(Word and element pointing items)
********

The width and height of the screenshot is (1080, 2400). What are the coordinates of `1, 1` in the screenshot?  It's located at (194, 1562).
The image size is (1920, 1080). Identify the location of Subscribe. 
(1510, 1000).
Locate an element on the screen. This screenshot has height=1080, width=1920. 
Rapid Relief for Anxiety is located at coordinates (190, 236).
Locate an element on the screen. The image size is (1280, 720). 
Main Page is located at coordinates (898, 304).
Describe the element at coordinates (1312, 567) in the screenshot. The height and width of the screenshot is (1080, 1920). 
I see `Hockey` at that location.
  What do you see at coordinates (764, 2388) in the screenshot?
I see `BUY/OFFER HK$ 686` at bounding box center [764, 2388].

********

* Exercise prompt *
Extract the items word for word, beginning at the line that contains "Describe the element" and continuing through the end of the items.

* Result of this task *
Describe the element at coordinates (1312, 567) in the screenshot. The height and width of the screenshot is (1080, 1920). 
I see `Hockey` at that location.
  What do you see at coordinates (764, 2388) in the screenshot?
I see `BUY/OFFER HK$ 686` at bounding box center [764, 2388].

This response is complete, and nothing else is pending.